Which I hope explains my useless subject title, it’s all i could come up with this morning…:) Yawn..
Anyway, with a strong black coffee in hand, I’m about to get on with my day, breakfast made, family fed, lunch boxes made, Kiara is at school and she is rather perky I must say for a child who had us all playing musical beds last night.
I’ve got quite a busy morning ahead so wanted to get a quick one out to you to let you know that new stock of Keith’s kalahari grass fed beef arrived yesterday.
Summer boerewors is in using only the grass-fed beef, organic coriander, salt and pepper – no other fillers or spices included. The healthiest way to eat boerewors – just real ingredients. No additives or preservatives.
We get the packing house to freeze it immediately as it comes up from Kimberley and we get a lot of it from the 3 animals we take at a time, far more than we could sell fresh yet so for now it makes far better sense to just have it all frozen as soon as it is made.
New cuts of steak are up too and there is croft chicken for braais.
New Karoo chops will be in this morning.
Please don’t confuse the boerewors with the bulk/wholesale economy wors on the site. That one is not an organic recipe, the price is low because it uses conventional spicing but grass-fed beef, this one is not for the organic consumer but it is a great deal for lower income areas that can’t afford more or for staff meat or similar.

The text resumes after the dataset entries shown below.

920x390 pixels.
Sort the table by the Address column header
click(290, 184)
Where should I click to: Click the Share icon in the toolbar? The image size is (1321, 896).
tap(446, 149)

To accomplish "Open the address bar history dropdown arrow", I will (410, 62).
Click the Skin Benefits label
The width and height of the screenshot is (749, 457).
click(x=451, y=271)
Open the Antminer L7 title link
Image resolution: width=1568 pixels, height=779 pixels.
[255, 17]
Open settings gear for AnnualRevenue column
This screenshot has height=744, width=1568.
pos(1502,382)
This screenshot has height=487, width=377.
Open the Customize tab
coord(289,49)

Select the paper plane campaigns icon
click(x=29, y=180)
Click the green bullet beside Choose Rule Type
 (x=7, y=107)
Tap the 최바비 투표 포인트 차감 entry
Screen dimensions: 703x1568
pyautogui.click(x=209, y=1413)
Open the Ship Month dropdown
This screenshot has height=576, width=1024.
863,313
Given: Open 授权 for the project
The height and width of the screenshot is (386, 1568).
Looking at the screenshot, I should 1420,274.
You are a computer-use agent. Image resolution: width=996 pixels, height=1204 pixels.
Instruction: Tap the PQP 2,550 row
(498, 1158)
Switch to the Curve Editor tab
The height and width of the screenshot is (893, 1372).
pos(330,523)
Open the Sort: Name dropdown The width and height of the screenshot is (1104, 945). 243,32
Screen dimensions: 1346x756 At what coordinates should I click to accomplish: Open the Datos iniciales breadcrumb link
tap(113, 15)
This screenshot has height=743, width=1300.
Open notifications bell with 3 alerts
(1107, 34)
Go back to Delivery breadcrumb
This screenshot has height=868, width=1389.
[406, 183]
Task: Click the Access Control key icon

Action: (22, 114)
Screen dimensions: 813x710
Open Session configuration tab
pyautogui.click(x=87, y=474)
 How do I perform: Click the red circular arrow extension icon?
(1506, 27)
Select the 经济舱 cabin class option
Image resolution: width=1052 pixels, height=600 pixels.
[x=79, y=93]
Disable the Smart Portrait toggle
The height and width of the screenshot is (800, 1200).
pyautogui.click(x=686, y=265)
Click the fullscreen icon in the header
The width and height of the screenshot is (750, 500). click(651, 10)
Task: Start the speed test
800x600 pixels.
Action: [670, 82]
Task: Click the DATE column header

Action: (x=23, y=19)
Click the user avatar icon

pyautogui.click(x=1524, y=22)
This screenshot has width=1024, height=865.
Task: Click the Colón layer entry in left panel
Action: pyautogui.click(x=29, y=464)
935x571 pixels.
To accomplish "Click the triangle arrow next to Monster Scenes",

I’m still looking for an entrepeneur in the townships who is sussed and needs to make some money to take on a business opportunity here.
Every time we take whole carcassas from Keith’s farm, we have many cuts that wont’ sell in the suburbs like chuck, brisket, blade, cheaper cuts of stewing beef and to partner with somebody in townships would help us with what we call ‘balancing the carcass’, maintaining the ability to buy whole animals which in time will bring the pricing down.
If we order only steak and mince, the onus is on the abattoir and packing house to have to find a way to process the rest and the price is therefore a lot higher.
Making grass-fed meat a sustainable venture going forward so that I can keep on sourcing it for us, means finding a solution to this challenge.
If you know of that someone, please send them my way, we’ve got more brisket, chuck, blade and stewing beef in with yesterday’s order, I only want to recover my cost so somebody can take this and there is room for them to mark it up and make some money and it’s also nice to know that the goodness of grass-fed beef can get to people who also need it but can’t afford mince and steak.
Let me know if you have any ideas. Otherwise you can buy the boxes yourself for staff meat, they appear under the bulk/wholesale section.
Resolving this nose to tail particular challenge has probably become one of the largest challenges I’ve faced yet with making this business sustainable. There is a solution here somewhere.
There are summer greens starting to come in, much to my absolute delight – spinach was in yesterday from Aloe Dale together with chinese cabbage, kale and a selection of herbs. A sea of green arrived yesterday and put a smile on my dial and some hope in my heart.
It’s things like this that keep me motivated when things are tough, the miracle of greens pushing up out of the soil, the miracle of new life that spring brings, the freshness of the rocket she brought yesterday still smelling of earth. The miracle of nature is motivating and puts perspective to our daily struggles sometimes.
I must dash, orders in before 12pm will be delivered this afternoon. We’ll see you this afternoon if you choose collect too.
I’ll end up off with a quote about real food and sustainable eating from Joel Salatin – the world’s most famous renegade most sensible farmer who I turn to for inspiration often. His view on seasonal eating:
“That many if not most people…who want fresh leafy greens in January buy them at the supermarket after they’ve been bleached and plastic-bag shipped from California or beyond is not a tribute to modern technology; it’s an unprecedented abdication of personal responsibility and a ubiquitous benchmark of abnormality.”
― Joel Salatin, Folks, This Ain’t Normal: A Farmer’s Advice for Happier Hens, Healthier People, and a Better World
If you haven’t met Joel Salatin yet and you are on an organic, real food journey, I’d highly recommend that you get his book ‘Folks, This Aint’ Normal”.
Right dashing off, have a beautiful, beautiful summer day. I’m enchanted by this spring, it’s meant more than many others to me, I’m ready for this new season and a new chapter.